No documento das Grandes Opções do Plano encontramos, também, uma referência muito lacónica a um "retomar o orçamento participativo escolar". Esta referência é intrigante porque conheço apenas o "Orçamento Participativo das Escolas" organizado pelo Ministério da Educação, ou seja, algo que não é organizado nem financiado pela Câmara Municipal de Lisboa. A aparição da frase parece assim estar fora de contexto uma vez que este se realizaria nas escolas de Lisboa mesmo se a CML se opusesse ao mesmo... Se, pelo contrário (como é mais provável) se referem ao piloto do OP Escolar (apenas 4 propostas em 4 escolas com pouco menos de 40 mil euros: o que era pouco) então será de saudar porque dada a dimensão da verba é incompreensível porque não foram estas propostas ainda executadas.

Imune a todas estas questões e dúvidas está, contudo, o site do OP de Lisboa que continua no ar como se continuasse a existir em 2023 e tivesse existido uma edição em 2022. Mas os conteúdos referem-se apenas ao OP de 2021 ainda na altura da anterior gestão camarária: depois da tomada de posse do novo executivo o site congelou no tempo. De recordar que em 2021 o OP já tinha uma verba de apenas metade do seu valor histórico máximo de 5 milhões de euros, repartidos por dois grupos de projetos: "Propostas de projetos que envolvam empreitadas de obras públicas cujo montante seja inferior a € 150.000" e "Propostas de projetos que envolvam a aquisição ou locação de bens móveis, ou aquisição de serviços de valor inferior a €75.000" o que já era manifestamente escasso e contraditório às recomendações dos peritos internacionais.

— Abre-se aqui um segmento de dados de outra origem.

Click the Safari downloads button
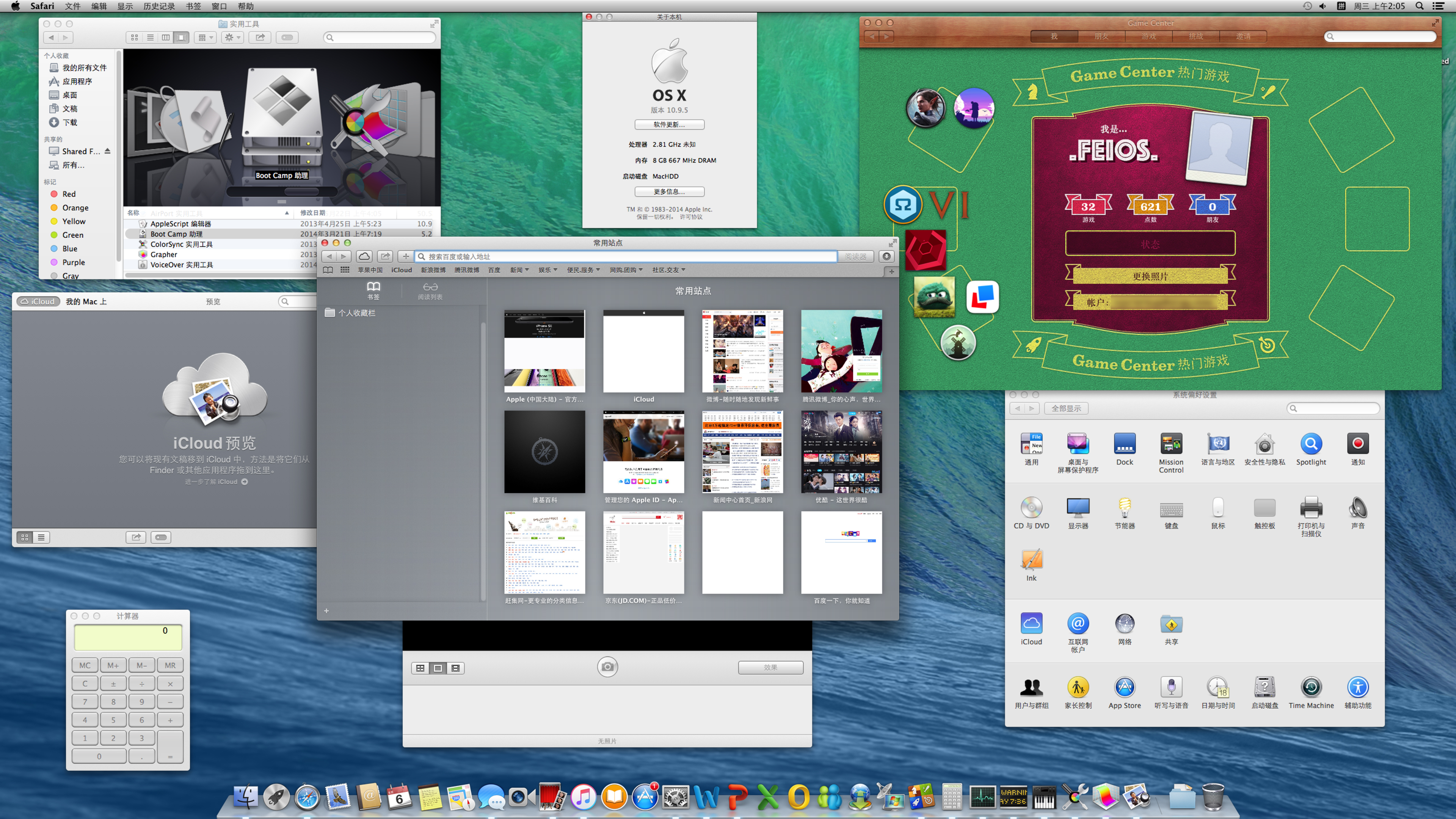 pos(886,257)
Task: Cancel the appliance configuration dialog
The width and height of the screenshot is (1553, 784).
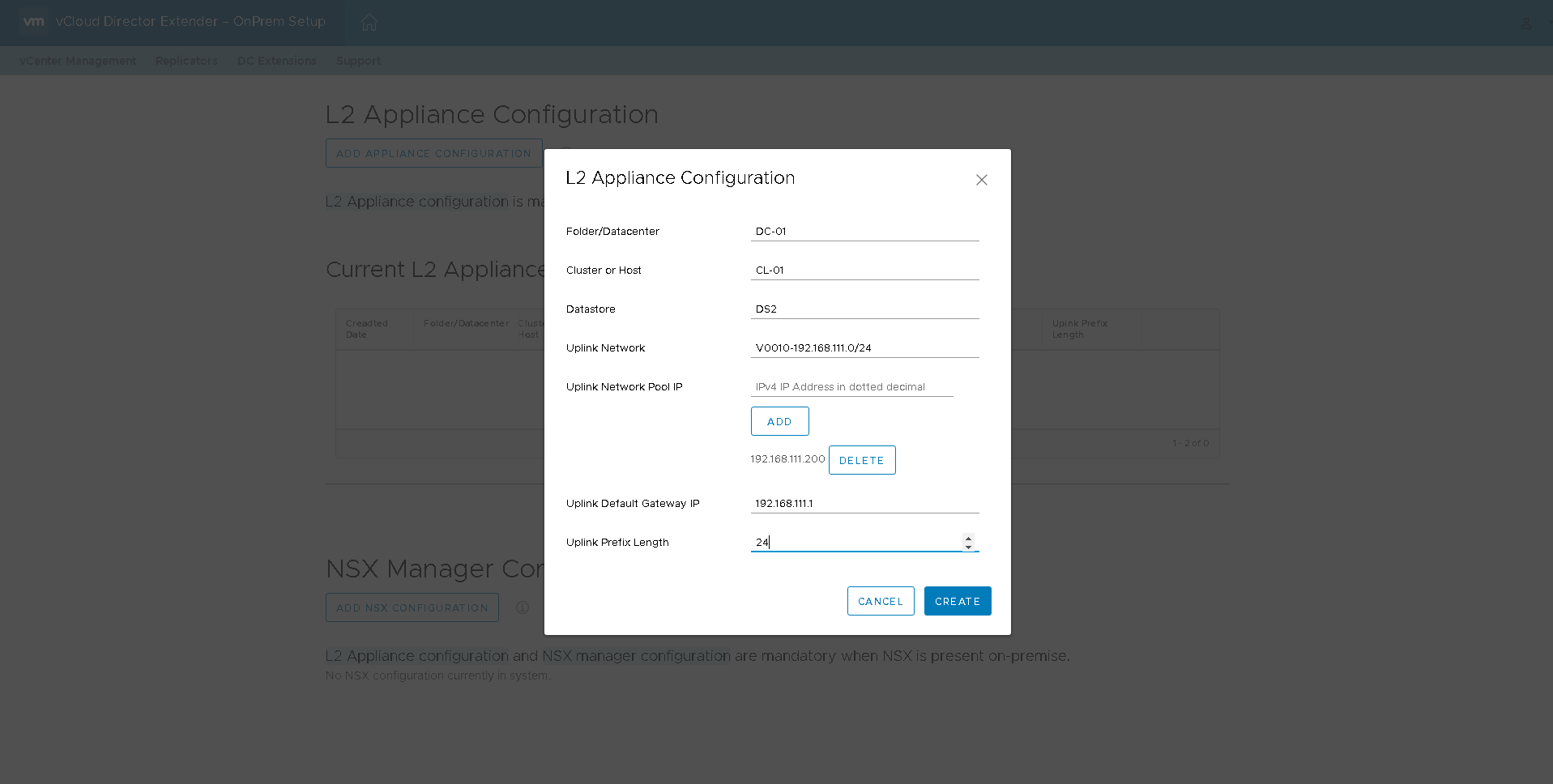Action: click(880, 600)
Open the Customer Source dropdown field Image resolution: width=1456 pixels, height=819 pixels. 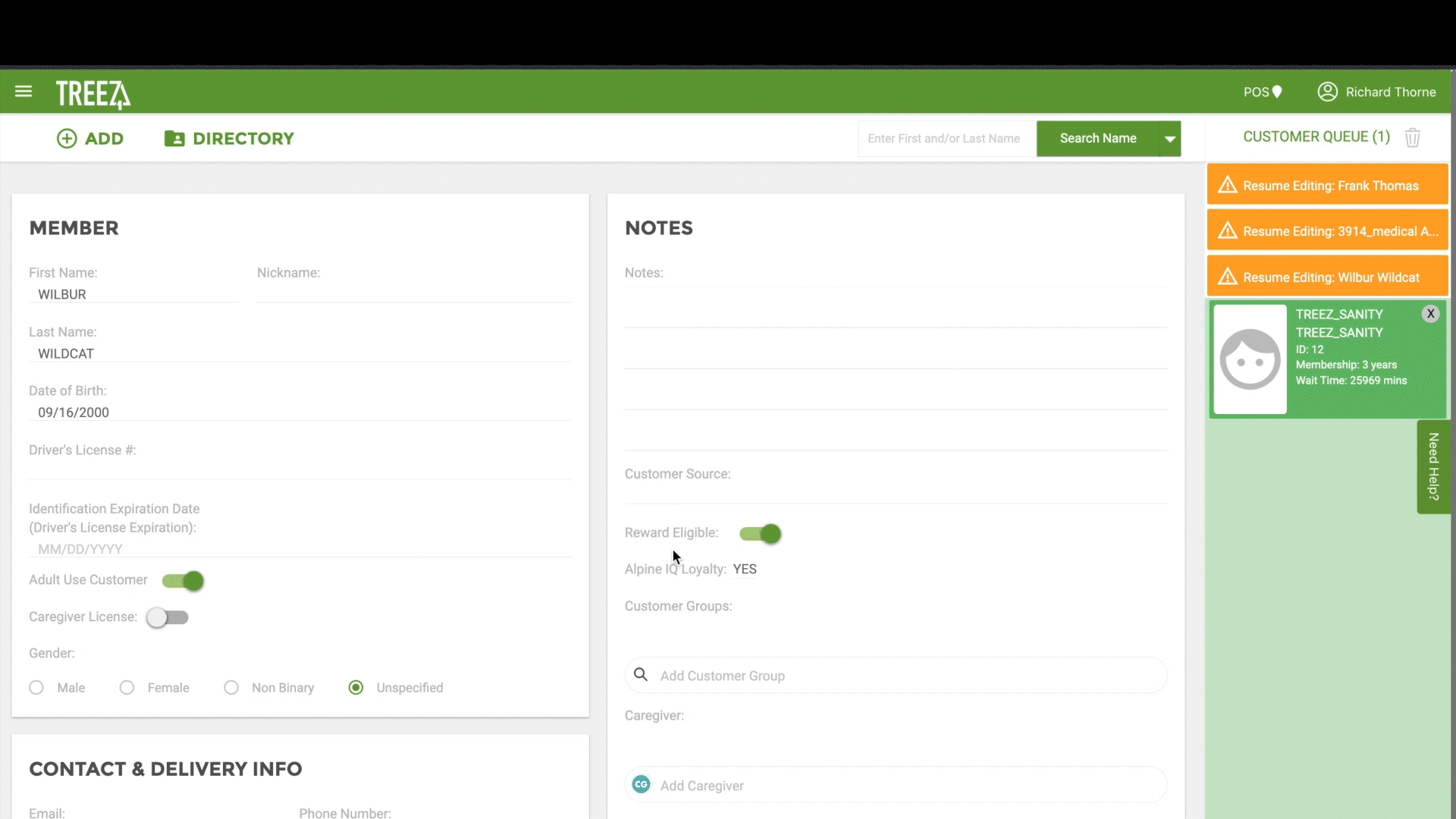[895, 492]
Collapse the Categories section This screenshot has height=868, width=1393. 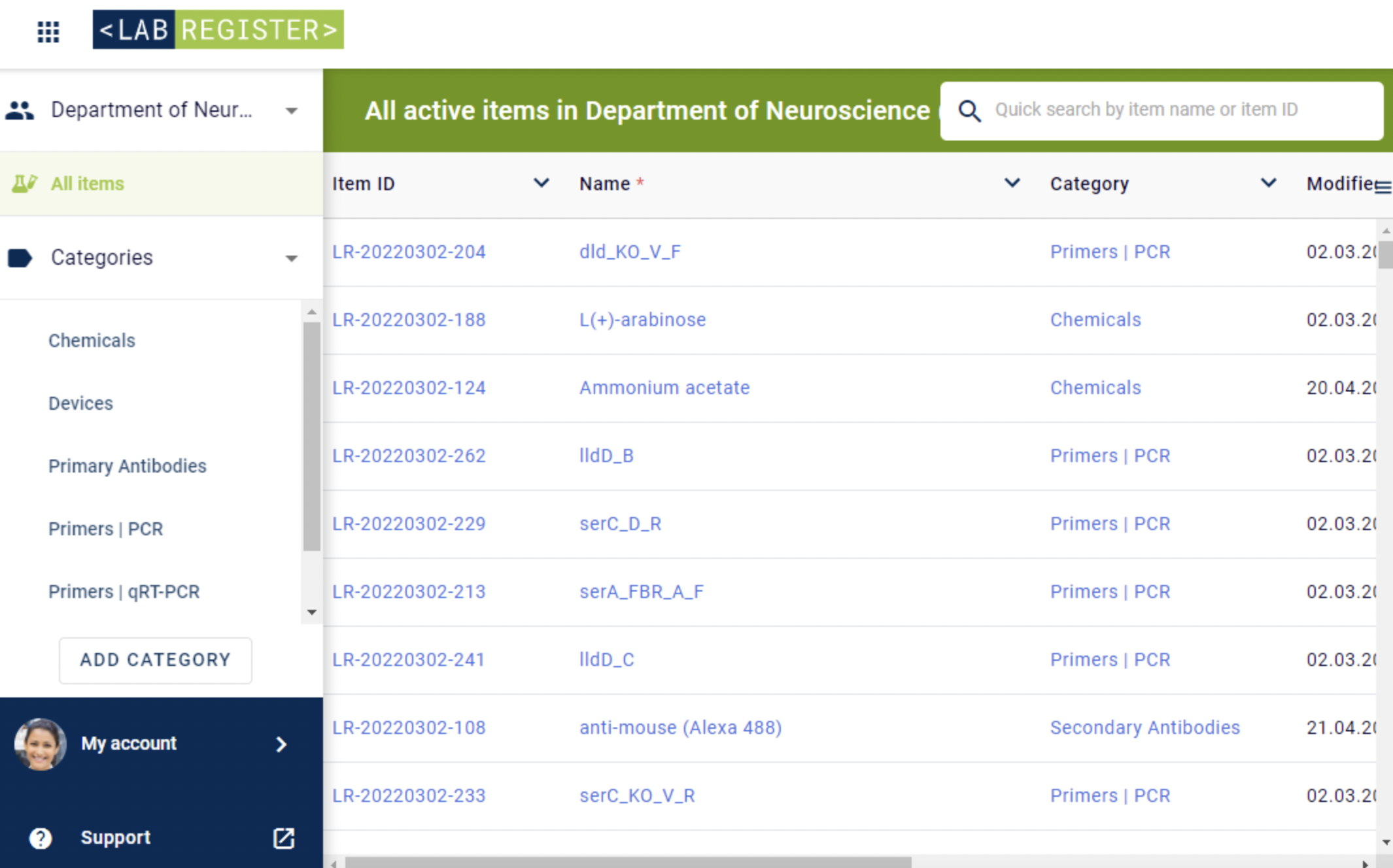(x=292, y=258)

Até 15 de Março (data em começava nas edições anteriores o ciclo participativo) a CML tem ainda tempo para lançar o ciclo participativo do OP Lisboa de 2023 mas o facto de ter inscrito apenas 50 mil euros e sob a alínea "processo" indica que não haverá OP 2023 mas apenas revisão do processo do mesmo. E se dúvidas houvesse bastava ler o documento das Opções do Plano da CML para perceber que o grande foco vai ser executar os projectos de edições anteriores e não dar continuidade ao OP em 2023. E se for lançado um OP 2023 será com que verba total? Os mesmos 2,5 milhões de euros ou num regresso aos 5 milhões? Quanto longe estará da verba de 2 a 3% de alguns OP no mundo e dos 5% do orçamento total de investimento sugeridos por alguns peritos?

Já sabemos que não tivemos em 2022 um OP em Lisboa. E que é improvável que tenhamos em 2023. Se teremos ou não nos anos seguintes é algo que depende apenas de nós – cidadãos de Lisboa – e da vontade do actual executivo. A seguir: com expectativa.